A few years ago, a good friend of mine turned me on to Big Star. Although I had heard some of the band’s songs here and there, he lent me his vinyl copies of Number One Record and Radio City, explaining that most of my favorite artists were already devoted Big Star fans. After that, it was all over. I spoke with him about my developing obsession with the group, and he sagely informed me that Big Star is not the kind of band you just like. He couldn’t have been more right. Years later, I’m the kind of guy spending $30 on import copies of Thank You Friends: the Ardent Records Story for the Rock City and Ice Water tracks; the kinda guy grooving on songs by The DBs and Chris Stamey written about members of Big Star (“Paper Hat,” anyone?); the kind of guy seething with righteous fury as the DJ at my favorite bar tells me he scored an original pressing of the “I Am the Cosmos” single for 99¢ at the record store where I work. The cultish nature of the band naturally leads to a peculiar kind of rock ‘n’ roll archeology, where any desperate scrap of Big Star lore is dug up, be it apocryphal or disputed. Unearthing each pop gem associated with the band prompts a same rush of giddy excitement, like a desperate religious fanatic uncovering some new piece of scripture.
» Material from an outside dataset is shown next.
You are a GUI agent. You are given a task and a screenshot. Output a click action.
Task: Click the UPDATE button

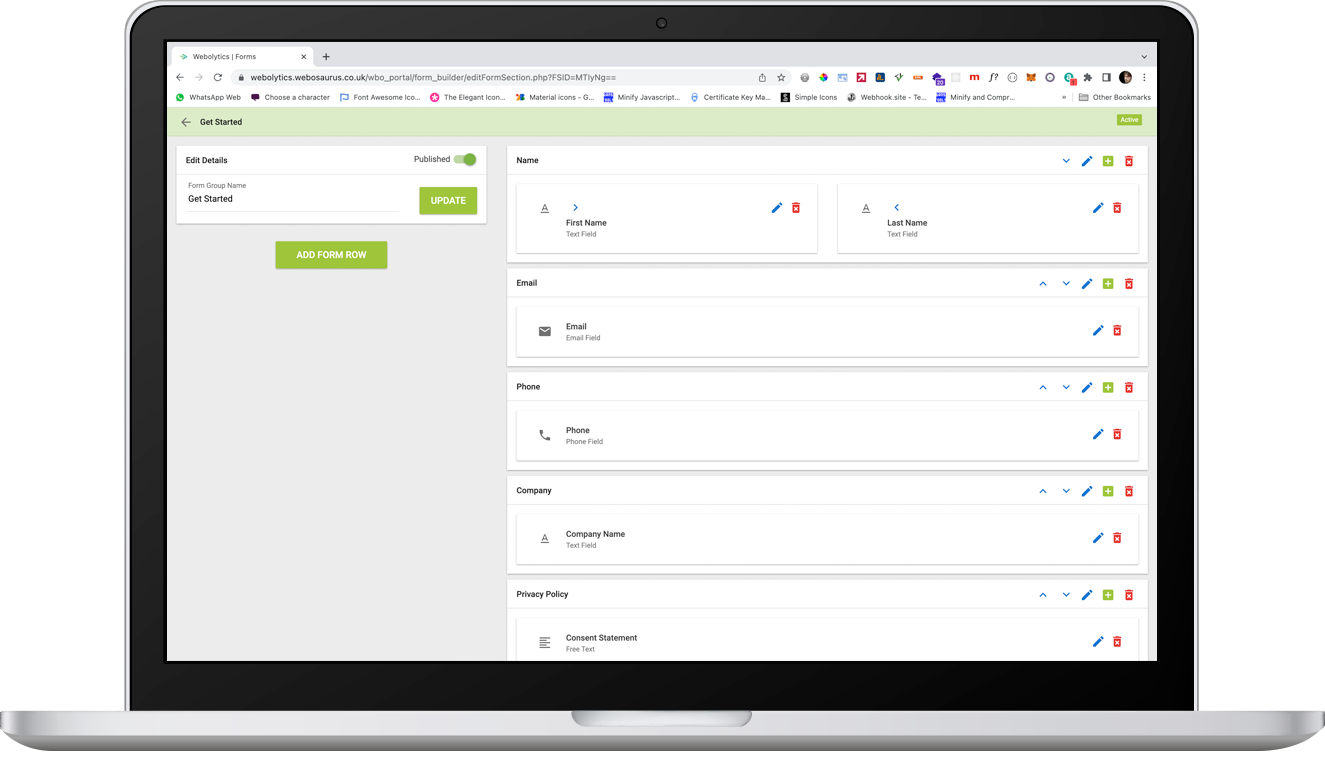point(448,201)
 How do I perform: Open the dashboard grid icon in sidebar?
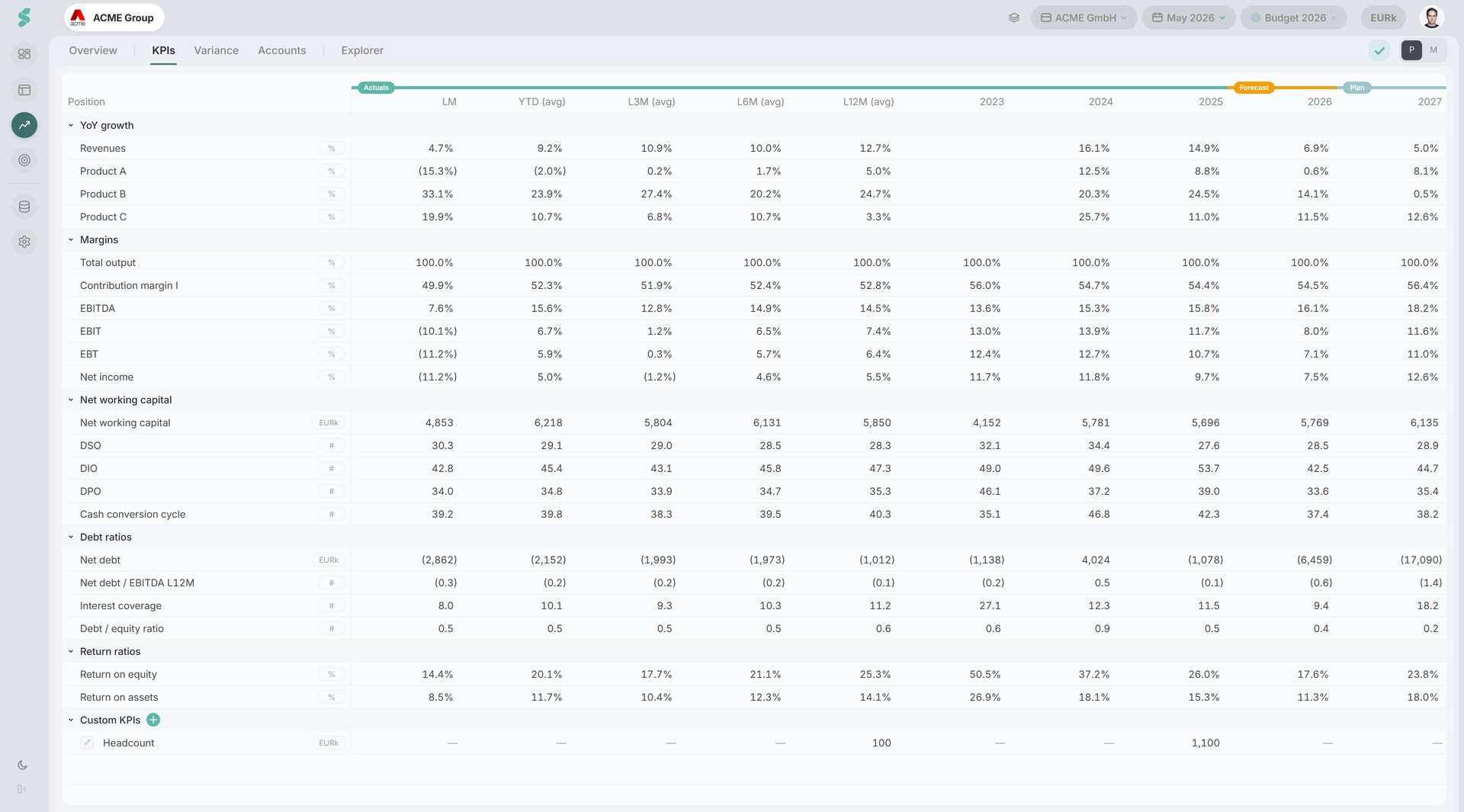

But even among us true believers, the solo work of Big Star main-man Alex Chilton is a mixed bag. With the exception of his art-punk, deconstructionist debut Like Flies on Sherbert, Chilton’s solo work has largely been written off as trite genre exercises in jazz, soul, blues, and polite pop (and plenty of of fans despise Like Flies on Sherbert, too). Chilton’s lyrics are often especially suspect, and that’s when he even bothers to write songs, with most his records containing more than a few covers. Tight Shoes and Loose Pussy, his last proper solo effort, contains no originals and, sure enough, finds Chilton taking on a collection of jazzy, blues-beholden soul tunes. Those put off by this sort of breezier fare will find plenty to despise. There’s nothing as golden-hued as the first two Big Star records, and those looking for the immaculate bummer vibe of Third/Sister Lovers will be offended; all 12 tracks here are upbeat, even the country-soul, tear-in-my-beer numbers. There’s none of that famed Chilton anguish, and the sparse accompaniment of bass and drums is all that’s left to embellish Chilton’s vocals and guitar work.

But if one can separate the man from the myth for a moment, it becomes apparent that Loose Shoes... isn’t a bad record. In fact, it’s mostly a pretty good one. Opener “I’ve Never Found a Girl” does well to set up the record. Yes, it’s breezy, informed by a swaying, jazzy lilt and a perfectly bouncy bass line, but those writing Chilton off as a mellow standards singer really aren’t listening: Chilton’s singular voice oozes a certain punkness, a raw quality that sounds the way Elvis’ sneer looks. His guitar playing is aggressive, too, a tangled mess of jazz chords and whammy bar leads, delivered with biting treble and a bit of overdrive. It’s not often that people note Chilton’s six string prowess, but tracks like his take on Johnny “Guitar” Watson’s “Hook Me Up” and the albums instrumentals, “April in Paris” and “Shiny Stockings,” all reveal a nuanced, deft player, not afraid to get a bit nasty, as if the madman approach of Like Flies... was subtly integrated into his traditionalist leanings. Chilton works tiny wonders with his selected pallet. On “The Oogum Boogum Song” he offers pure pop, while “I Remember Mama” echoes the thumping, yearning rustic soul of The Band. “If You’s a Viper,” a cute ode to weed fueled runs to the liquor store, snakes and twists like its namesake. It’s all far more subversive than cursory listens suggest.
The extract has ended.